Non crede però, la ministra Roccella, che tutto questo non sia sufficiente a invertire una tendenza antinatalista che è profonda, ormai accettata e radicata, soprattutto nelle nuove generazioni? Oggi rispetto alla natalità prevale l’idea di libertà di non averne, di figli. “Ma la libertà di non avere figli nessuno la nega, anzi. Quello che manca è invece il sostegno alla libertà di essere genitori, famiglie”.

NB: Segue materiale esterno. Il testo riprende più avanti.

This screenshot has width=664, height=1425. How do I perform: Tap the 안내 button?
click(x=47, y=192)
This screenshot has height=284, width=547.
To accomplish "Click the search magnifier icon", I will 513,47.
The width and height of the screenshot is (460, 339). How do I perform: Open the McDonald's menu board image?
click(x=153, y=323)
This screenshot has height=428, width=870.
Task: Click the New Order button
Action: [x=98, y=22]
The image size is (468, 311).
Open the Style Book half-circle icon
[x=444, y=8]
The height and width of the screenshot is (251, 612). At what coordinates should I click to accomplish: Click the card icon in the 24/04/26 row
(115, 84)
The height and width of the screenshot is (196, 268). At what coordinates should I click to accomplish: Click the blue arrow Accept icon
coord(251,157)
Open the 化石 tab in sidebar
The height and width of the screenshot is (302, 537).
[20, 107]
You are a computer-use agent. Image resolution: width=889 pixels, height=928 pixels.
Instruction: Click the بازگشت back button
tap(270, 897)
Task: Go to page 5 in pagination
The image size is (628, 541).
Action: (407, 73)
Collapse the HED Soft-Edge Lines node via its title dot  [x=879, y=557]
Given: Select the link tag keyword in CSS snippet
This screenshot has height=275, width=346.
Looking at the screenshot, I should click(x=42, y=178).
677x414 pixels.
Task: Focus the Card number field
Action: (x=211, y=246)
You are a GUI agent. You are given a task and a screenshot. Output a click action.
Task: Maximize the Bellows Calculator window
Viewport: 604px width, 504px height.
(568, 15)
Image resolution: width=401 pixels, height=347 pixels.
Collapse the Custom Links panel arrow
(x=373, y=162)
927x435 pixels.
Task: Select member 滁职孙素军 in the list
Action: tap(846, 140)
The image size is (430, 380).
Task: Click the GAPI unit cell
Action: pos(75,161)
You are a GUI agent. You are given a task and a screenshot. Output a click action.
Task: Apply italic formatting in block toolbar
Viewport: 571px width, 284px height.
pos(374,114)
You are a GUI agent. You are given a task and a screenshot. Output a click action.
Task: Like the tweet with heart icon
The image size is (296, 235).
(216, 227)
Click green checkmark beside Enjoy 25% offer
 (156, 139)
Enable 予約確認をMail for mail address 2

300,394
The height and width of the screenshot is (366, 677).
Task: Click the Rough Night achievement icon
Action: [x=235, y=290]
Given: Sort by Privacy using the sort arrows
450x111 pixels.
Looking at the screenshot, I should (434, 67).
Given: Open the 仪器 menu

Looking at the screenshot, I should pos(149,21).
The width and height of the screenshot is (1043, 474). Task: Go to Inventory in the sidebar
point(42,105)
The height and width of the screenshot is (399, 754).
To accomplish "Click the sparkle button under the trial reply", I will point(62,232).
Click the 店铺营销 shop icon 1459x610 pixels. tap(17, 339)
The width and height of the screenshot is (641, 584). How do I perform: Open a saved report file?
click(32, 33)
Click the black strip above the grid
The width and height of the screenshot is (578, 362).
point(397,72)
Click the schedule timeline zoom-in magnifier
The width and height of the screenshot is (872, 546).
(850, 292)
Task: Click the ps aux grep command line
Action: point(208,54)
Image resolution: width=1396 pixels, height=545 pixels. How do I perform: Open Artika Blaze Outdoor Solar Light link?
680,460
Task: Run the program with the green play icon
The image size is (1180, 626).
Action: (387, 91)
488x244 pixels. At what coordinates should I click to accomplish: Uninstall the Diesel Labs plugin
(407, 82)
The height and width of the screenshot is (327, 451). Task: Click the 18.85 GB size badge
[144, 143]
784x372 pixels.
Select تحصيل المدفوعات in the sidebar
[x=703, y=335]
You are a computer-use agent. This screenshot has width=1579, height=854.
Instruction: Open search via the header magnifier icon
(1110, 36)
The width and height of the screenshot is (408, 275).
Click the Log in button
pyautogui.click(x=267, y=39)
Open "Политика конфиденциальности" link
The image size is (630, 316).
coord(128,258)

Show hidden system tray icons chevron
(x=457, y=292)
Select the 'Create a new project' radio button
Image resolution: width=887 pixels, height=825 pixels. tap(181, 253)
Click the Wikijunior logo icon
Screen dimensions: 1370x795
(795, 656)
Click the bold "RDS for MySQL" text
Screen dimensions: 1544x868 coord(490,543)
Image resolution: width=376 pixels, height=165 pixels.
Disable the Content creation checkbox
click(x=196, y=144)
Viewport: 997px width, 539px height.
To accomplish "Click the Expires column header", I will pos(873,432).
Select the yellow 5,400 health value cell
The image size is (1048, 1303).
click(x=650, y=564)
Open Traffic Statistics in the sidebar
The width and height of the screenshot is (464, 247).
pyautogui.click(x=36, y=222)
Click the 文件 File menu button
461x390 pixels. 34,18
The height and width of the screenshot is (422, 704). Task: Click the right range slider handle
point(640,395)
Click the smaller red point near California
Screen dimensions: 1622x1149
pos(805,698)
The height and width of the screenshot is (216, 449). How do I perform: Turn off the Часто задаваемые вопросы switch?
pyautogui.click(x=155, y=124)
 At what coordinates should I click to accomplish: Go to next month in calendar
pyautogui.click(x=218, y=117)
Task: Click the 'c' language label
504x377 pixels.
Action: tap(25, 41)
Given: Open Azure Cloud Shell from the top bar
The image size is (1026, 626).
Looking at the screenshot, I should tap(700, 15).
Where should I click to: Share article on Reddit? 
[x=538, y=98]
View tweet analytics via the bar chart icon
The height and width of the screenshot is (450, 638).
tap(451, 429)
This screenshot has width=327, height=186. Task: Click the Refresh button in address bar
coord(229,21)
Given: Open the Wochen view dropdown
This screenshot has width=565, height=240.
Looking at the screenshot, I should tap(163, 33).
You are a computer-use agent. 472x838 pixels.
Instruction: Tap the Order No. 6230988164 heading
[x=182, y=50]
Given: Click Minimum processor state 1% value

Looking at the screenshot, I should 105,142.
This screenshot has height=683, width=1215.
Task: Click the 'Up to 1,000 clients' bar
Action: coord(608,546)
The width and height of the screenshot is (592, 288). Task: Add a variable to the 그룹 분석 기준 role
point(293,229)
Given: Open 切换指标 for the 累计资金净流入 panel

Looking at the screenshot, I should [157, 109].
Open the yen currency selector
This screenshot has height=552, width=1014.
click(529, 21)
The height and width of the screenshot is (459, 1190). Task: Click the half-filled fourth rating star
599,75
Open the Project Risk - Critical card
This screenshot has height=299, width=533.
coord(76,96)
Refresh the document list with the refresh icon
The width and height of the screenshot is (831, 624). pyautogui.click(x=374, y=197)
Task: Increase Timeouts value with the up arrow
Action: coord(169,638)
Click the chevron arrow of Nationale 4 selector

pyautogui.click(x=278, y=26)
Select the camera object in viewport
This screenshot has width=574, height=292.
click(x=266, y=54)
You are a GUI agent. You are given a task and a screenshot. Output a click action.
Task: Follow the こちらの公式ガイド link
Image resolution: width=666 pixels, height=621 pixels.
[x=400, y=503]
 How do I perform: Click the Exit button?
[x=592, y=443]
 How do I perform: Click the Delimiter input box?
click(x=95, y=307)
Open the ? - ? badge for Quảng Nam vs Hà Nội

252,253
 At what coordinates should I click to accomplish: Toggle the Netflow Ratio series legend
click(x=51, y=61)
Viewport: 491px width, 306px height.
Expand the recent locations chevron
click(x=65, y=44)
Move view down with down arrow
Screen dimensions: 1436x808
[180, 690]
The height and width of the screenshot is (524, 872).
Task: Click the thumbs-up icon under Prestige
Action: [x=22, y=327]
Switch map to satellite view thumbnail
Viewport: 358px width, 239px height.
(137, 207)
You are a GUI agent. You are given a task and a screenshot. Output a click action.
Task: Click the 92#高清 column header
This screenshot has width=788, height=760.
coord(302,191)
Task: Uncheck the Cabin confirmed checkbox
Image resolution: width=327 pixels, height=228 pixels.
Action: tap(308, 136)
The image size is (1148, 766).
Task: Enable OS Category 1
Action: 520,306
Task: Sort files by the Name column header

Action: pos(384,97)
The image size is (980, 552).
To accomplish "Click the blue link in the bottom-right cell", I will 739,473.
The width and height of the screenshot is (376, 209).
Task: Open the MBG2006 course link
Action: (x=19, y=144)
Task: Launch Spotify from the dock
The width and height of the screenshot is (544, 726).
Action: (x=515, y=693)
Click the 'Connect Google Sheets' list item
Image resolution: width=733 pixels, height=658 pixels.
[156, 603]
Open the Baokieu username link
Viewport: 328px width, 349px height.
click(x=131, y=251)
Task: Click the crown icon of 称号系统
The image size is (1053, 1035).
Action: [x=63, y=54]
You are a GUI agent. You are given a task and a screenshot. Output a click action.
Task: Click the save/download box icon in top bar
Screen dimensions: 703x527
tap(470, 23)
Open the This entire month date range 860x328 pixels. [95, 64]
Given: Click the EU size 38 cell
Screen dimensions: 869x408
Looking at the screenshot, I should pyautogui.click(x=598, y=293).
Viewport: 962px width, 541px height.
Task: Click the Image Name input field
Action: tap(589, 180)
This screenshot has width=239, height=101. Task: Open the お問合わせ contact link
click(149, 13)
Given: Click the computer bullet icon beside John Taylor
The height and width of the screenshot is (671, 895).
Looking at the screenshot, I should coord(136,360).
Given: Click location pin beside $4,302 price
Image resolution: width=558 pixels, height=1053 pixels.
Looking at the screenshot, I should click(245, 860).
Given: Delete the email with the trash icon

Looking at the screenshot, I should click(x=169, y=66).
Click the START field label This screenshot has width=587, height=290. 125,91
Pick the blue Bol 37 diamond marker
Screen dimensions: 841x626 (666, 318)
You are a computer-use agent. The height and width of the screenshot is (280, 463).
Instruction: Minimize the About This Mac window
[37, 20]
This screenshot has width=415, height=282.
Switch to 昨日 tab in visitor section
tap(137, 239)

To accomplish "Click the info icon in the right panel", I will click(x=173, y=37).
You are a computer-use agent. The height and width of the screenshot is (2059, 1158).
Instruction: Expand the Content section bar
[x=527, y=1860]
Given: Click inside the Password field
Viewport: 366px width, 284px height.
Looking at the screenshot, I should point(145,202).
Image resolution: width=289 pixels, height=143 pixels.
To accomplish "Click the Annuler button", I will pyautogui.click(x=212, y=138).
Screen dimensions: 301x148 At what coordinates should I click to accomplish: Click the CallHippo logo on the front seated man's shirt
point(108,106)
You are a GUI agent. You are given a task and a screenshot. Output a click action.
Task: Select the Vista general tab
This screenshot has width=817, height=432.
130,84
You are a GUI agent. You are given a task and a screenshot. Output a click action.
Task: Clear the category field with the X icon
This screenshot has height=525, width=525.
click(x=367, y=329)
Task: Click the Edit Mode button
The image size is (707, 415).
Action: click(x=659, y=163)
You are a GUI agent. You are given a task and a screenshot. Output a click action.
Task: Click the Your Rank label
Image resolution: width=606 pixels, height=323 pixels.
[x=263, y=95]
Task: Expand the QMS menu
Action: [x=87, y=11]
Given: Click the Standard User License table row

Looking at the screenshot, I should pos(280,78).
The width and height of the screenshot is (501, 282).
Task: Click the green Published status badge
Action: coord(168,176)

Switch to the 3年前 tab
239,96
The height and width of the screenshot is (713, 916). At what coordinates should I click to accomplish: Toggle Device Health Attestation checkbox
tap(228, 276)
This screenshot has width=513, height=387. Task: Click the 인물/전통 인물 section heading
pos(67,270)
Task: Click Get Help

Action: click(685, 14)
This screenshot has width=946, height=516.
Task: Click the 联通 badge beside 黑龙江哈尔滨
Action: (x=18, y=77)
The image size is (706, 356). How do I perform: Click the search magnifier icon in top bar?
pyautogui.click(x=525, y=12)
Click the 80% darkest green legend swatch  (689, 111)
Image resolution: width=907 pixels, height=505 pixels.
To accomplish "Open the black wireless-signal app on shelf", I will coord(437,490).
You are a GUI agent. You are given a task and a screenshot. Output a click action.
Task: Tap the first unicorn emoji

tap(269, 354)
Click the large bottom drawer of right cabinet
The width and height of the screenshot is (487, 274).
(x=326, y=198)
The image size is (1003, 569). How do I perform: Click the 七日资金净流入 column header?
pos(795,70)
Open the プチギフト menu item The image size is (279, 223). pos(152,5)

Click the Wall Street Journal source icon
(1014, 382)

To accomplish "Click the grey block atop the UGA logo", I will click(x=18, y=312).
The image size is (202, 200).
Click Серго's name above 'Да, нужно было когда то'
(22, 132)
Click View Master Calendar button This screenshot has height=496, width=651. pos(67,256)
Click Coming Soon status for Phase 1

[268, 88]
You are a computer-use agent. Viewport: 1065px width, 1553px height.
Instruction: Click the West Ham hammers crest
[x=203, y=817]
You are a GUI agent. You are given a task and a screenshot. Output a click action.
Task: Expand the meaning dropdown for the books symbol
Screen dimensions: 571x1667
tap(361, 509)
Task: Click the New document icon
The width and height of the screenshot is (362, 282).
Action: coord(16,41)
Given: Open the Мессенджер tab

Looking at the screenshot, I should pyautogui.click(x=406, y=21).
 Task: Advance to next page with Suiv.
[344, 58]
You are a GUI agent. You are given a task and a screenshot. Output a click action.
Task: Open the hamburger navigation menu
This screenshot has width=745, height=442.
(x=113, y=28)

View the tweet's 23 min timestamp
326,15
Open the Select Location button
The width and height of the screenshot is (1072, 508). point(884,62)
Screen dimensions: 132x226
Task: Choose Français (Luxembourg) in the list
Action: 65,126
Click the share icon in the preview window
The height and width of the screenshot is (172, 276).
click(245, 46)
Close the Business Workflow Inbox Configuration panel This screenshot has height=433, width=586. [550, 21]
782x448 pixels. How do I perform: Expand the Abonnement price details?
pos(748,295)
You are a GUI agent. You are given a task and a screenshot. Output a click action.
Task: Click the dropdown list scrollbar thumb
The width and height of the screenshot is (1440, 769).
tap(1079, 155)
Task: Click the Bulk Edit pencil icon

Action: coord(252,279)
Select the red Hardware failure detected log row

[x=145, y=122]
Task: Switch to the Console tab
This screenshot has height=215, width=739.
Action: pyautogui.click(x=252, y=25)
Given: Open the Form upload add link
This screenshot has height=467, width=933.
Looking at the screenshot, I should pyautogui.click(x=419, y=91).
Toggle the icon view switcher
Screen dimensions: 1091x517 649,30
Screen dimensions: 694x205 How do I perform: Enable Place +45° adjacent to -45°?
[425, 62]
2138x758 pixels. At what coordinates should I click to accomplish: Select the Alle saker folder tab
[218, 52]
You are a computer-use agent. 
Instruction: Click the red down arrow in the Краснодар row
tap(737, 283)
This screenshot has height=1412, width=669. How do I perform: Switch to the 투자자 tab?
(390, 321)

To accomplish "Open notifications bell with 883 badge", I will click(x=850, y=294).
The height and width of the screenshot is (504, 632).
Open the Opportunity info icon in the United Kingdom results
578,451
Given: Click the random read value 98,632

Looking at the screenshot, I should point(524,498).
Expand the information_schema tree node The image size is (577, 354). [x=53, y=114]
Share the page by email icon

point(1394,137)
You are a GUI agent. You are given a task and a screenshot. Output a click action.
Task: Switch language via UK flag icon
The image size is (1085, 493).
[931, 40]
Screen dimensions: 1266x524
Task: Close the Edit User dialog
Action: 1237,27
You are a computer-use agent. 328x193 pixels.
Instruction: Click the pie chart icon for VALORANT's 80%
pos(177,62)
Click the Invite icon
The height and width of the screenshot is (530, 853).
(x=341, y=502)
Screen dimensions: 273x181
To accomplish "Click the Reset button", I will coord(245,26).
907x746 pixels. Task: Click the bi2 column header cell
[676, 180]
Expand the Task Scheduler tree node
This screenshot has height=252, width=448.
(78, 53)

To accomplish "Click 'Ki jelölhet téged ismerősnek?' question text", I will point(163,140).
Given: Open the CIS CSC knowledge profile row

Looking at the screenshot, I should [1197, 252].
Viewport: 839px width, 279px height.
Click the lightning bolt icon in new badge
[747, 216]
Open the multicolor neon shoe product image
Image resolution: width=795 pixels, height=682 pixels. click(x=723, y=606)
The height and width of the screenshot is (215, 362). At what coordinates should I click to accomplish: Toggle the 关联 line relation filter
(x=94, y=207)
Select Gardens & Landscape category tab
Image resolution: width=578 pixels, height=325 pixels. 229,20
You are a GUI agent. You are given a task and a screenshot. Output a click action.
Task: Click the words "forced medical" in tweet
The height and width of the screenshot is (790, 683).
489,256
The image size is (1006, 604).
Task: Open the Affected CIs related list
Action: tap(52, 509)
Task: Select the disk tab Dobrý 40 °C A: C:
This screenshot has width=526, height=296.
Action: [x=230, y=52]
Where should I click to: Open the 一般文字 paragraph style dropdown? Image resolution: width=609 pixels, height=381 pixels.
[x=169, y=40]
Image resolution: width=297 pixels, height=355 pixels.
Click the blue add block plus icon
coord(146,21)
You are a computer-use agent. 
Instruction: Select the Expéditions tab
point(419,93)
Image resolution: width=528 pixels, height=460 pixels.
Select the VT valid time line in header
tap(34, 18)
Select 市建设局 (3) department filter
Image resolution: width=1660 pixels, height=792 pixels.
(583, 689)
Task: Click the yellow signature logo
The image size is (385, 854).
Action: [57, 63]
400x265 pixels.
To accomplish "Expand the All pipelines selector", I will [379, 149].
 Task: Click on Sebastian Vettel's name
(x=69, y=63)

Si inizia a parlare anche da noi di una tendenza crescente nell’America trumpiana per contrastare il “declino demografico dell’occidente”, quella di un pro natalismo volto a evitare le “sostituzione etnica” e basato molto sul contributo della tecnologia medica, sulla procreazione in vitro, geneticamente controllata. Una strada pericolosa? “Abbiamo molto discusso, già in passato, dell’allarme relativo a queste ideologie in sostanza di tipo transumanista. Ci sono problemi etici evidenti. Ma non direi che è una tendenza tipica della destra: basta ricordare i nostri dibattiti sulla Pma, piuttosto che sul tema delle diagnosi preimpianto: sono sempre stati argomenti di sinistra, progressisti. Io non sono per nulla contro alle tecniche mediche che possono migliorare le condizioni di natalità, di salute. Ma è evidente che esistono aspetti da valutare. Per questo ritengo che il primo lavoro da fare è di tipo culturale, e sociale. Un tempo l’espressione ‘tutela sociale della maternità’ era di sinistra. Se ora sembra ‘una cosa di destra’ ci si dovrebbe interrogare sul perché”.